**Metin alıntısı:**
• • •
1984 yılında Marmara Üniversitesi Hukuk Fakültesi, Hukuk Felsefesi ve Sosyolojisi Ana Bilim Dalı'nda yardımcı doçent olarak göreve başladı. 1993 yılında doçent, 6 yıl sonra da profesör oldu.

Argumentum Aylık Hukuk Dergisi'nin Sorumlu Yazıişleri Müdürlüğü'nü yaptı. Hukuk Felsefesi ve Sosyolojisi Arkivi'nin yönetmeni olan Ökçesiz, Çağdaş Hukuk Felsefesi ve Hukuk Kuramı

İncelemeleri, Düşünce Özgürlüğü ve Hukuk Devleti dizileri dışında, Sivil İtaatsizlik adını verdiği bir kitabı var. Sivil İtaatsizlik başlıklı bir de monografi yazdı.

OLAY YARATAN ARAŞTIRMANIN SONUÇLARI

Araştırmaya katılan 666 avukatın yüzde 94.9'u adli yargıda yolsuzluk olduğunu, yüzde 63.1'i yolsuzluğun adliyenin temel sorunlarından birisi olduğunu, yüzde 96.1'i ise yolsuzlukların yeterince ortaya çıkarılamadığını söyledi.

Yolsuzluğa sıklık derecesi bakımından sırasıyla karakollarda, icra dairelerinde, savcılık ve mahkeme kalemlerinde, bilirkişilerde, savcı ve hakimlerde rastlanmaktadır. Elde edilen toplam maddi çıkar düzeyi bakımından bu sıralama, icra daireleri, karakollar, bilirkişiler, mahkeme ve savcılık kalemleri, yargıç ve savcılar olarak görünmektedir.

Adli yargıda en yaygın yolsuzluk türleri rüşvet ve kayırmadır. Miktarı ve riski yüksek olanlarla, yargıç ve savcılara verilen rüşvetlerde aracı kullanılmaktadır. Adli yargıda örgütlü yolsuzluk olduğu görüşünde olan avukatların sayısı dikkat çekicidir.
• • •
**Sağlanan veriler:**
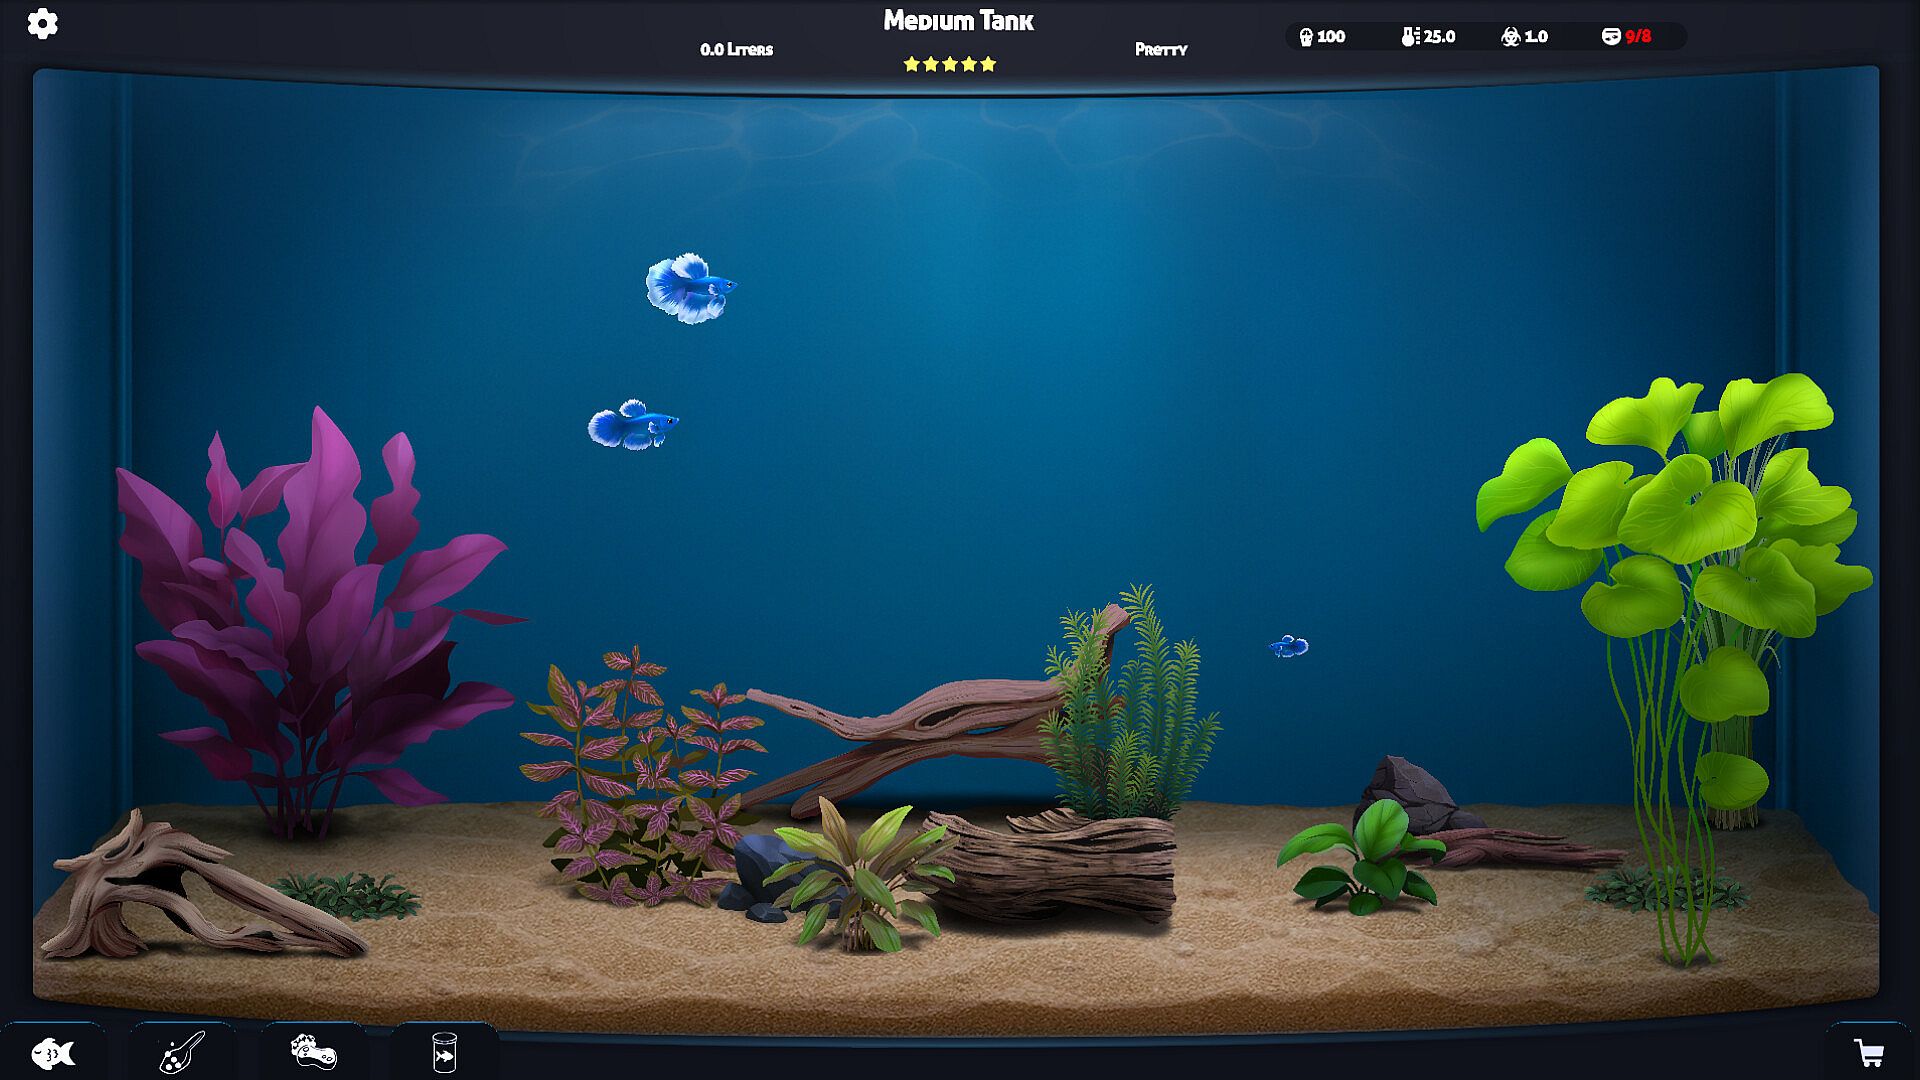
Task: Click the fish capacity indicator 9/8
Action: click(1626, 37)
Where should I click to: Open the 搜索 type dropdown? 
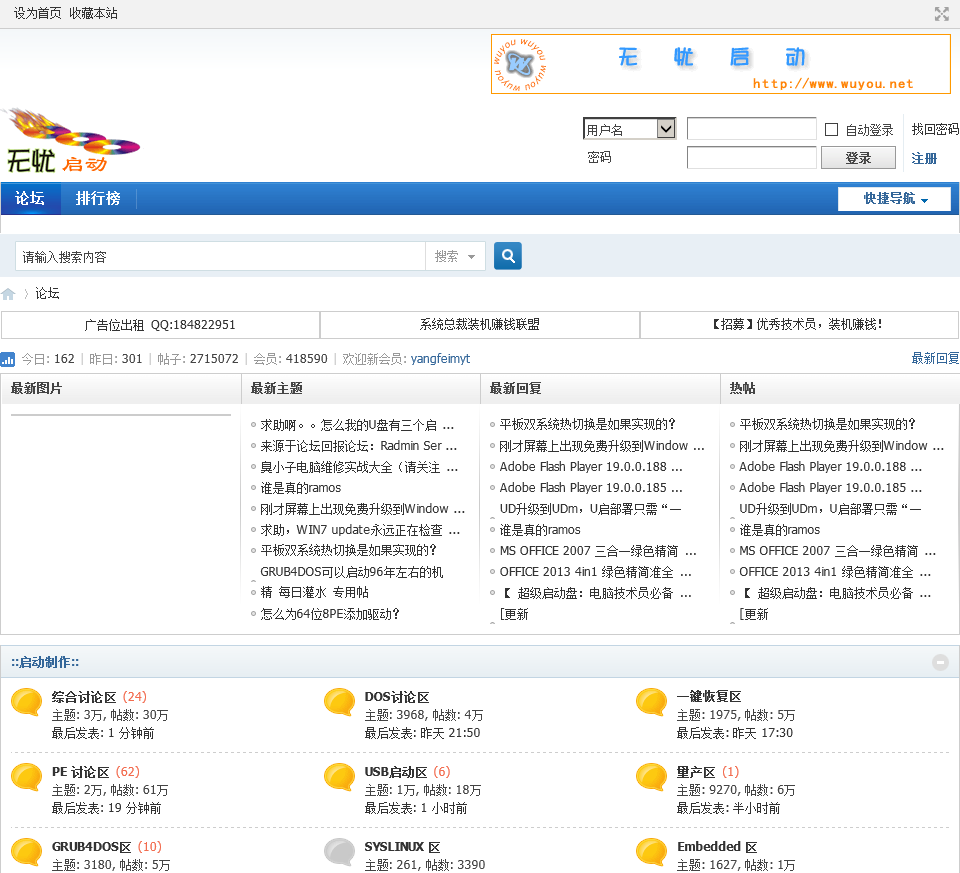pos(455,257)
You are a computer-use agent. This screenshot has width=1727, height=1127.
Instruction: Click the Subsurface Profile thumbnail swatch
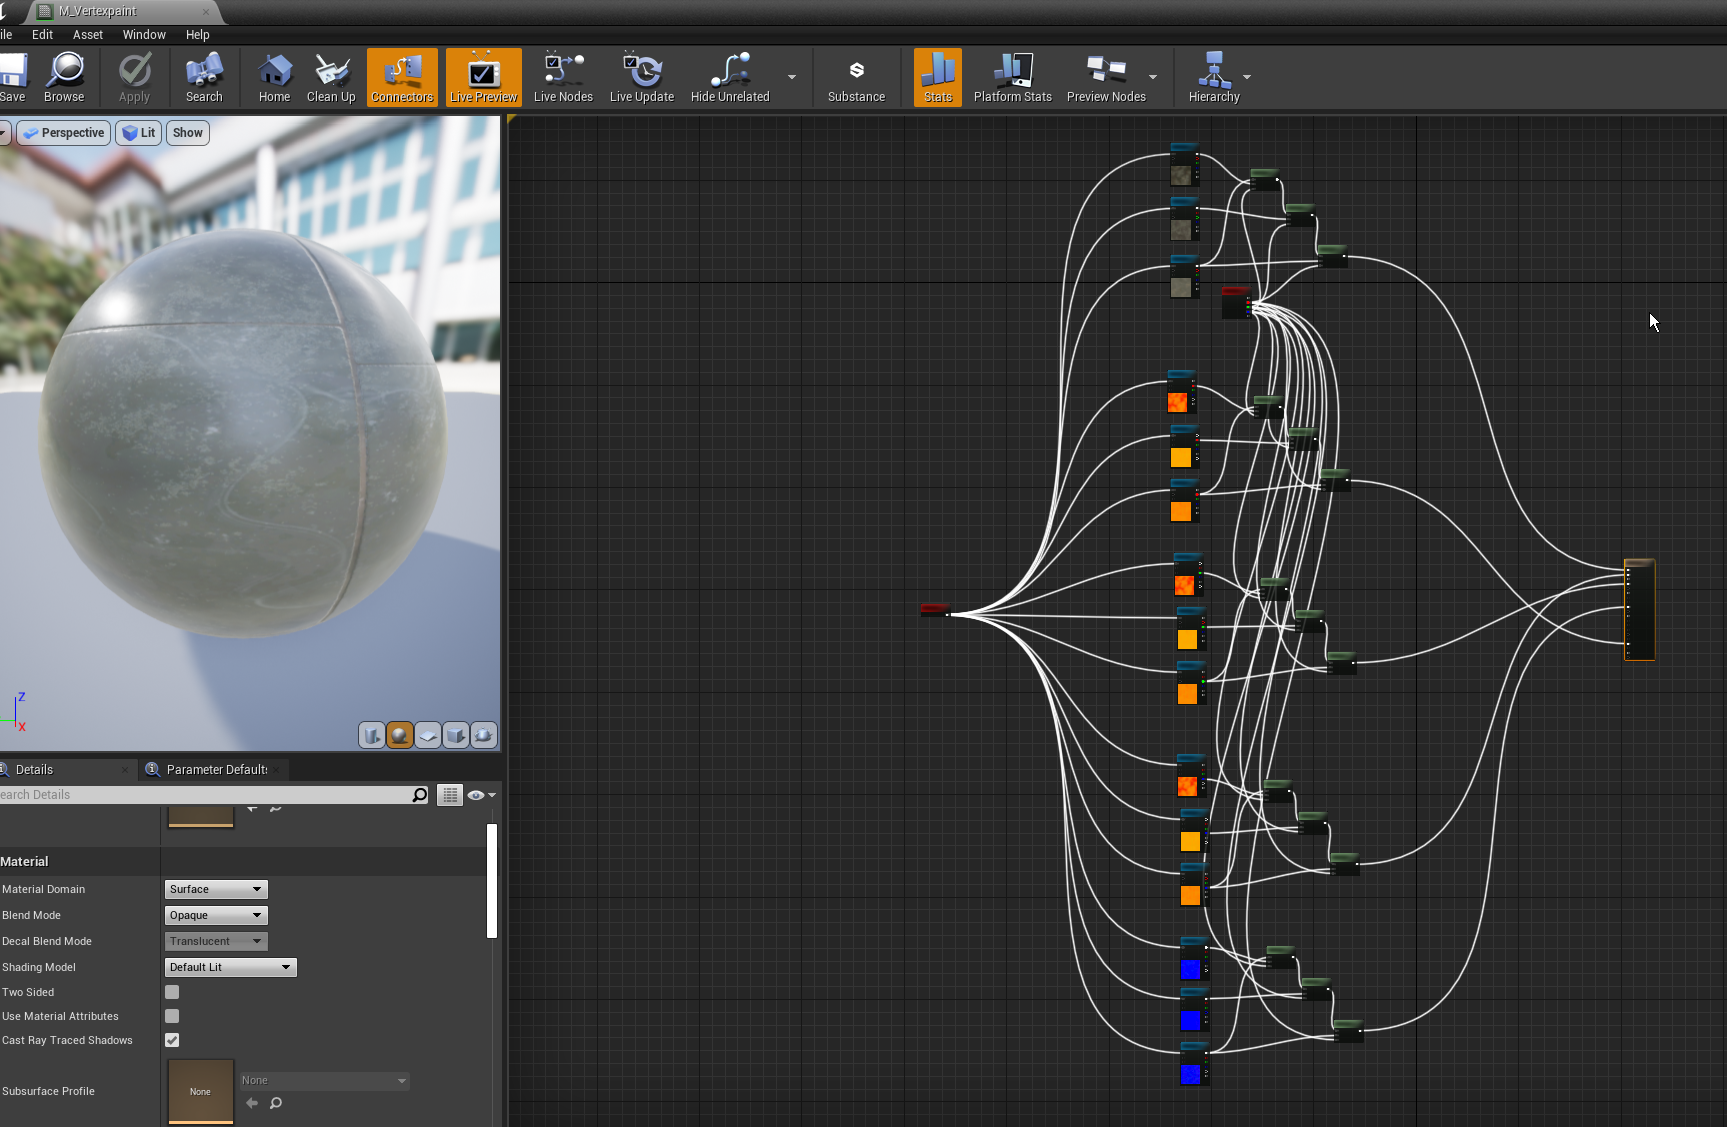tap(200, 1091)
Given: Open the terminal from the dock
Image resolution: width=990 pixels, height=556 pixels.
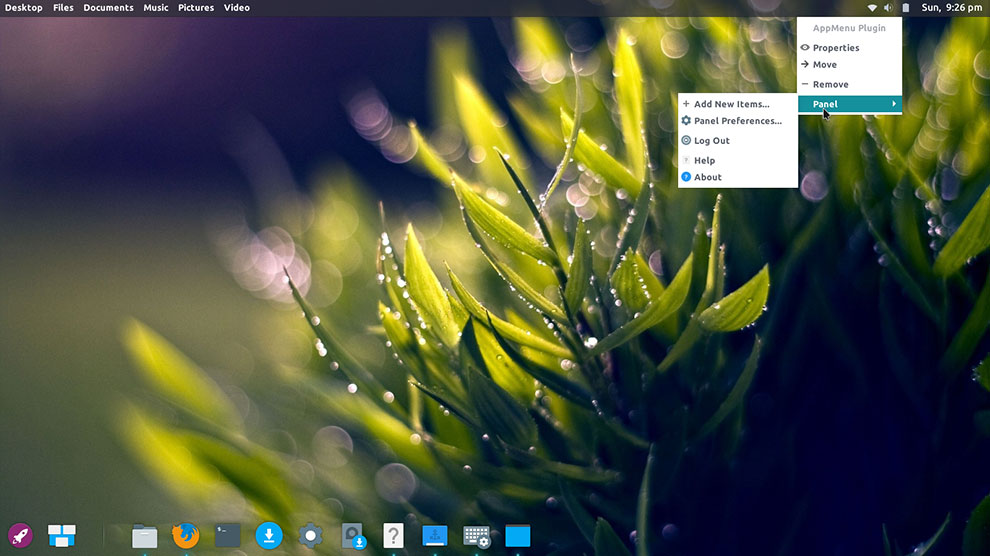Looking at the screenshot, I should pyautogui.click(x=228, y=535).
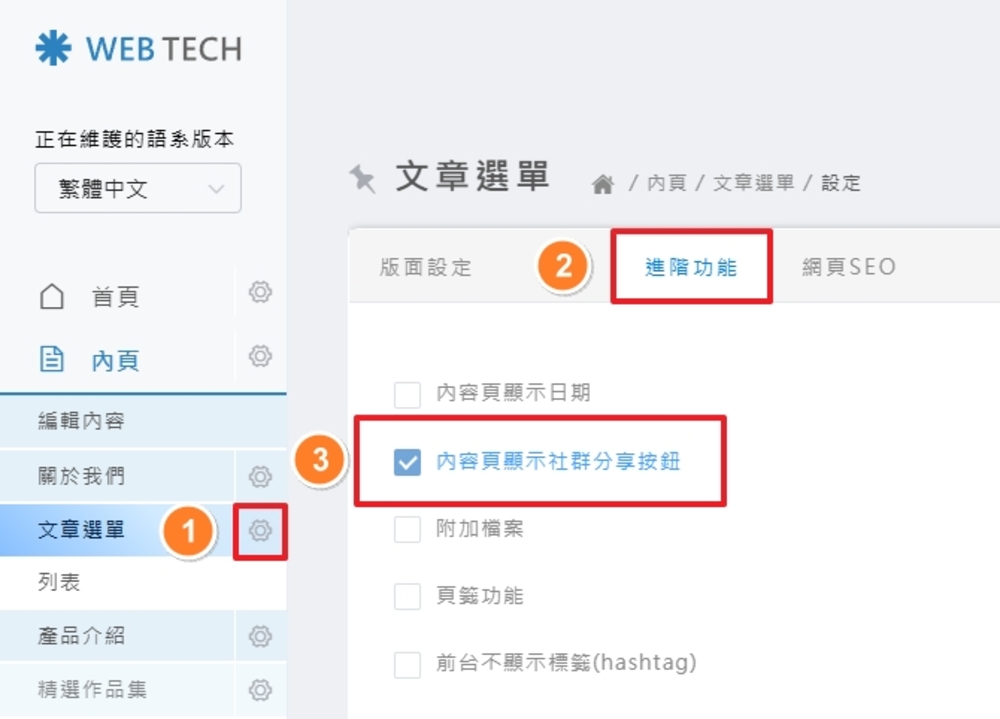Viewport: 1000px width, 719px height.
Task: Click the gear icon beside 首頁
Action: [x=260, y=292]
• • •
**Verilen görev:**
Metin alıntısına göre şu soruları yanıtlayın:
(a) Metinde anlatılan kişi hangi yıl doçent oldu?
(b) Araştırmaya kaç avukat katıldı?
(c) Adli yargıda en yaygın yolsuzluk türleri hangileridir?
Materyal başka bir kaynaktan alınmıştır.

**Alıştırma sonucu:**
(a) Metinde anlatılan kişi 1993 yılında doçent oldu.
(b) Araştırmaya 666 avukat katıldı.
(c) Adli yargıda en yaygın yolsuzluk türleri rüşvet ve kayırmadır.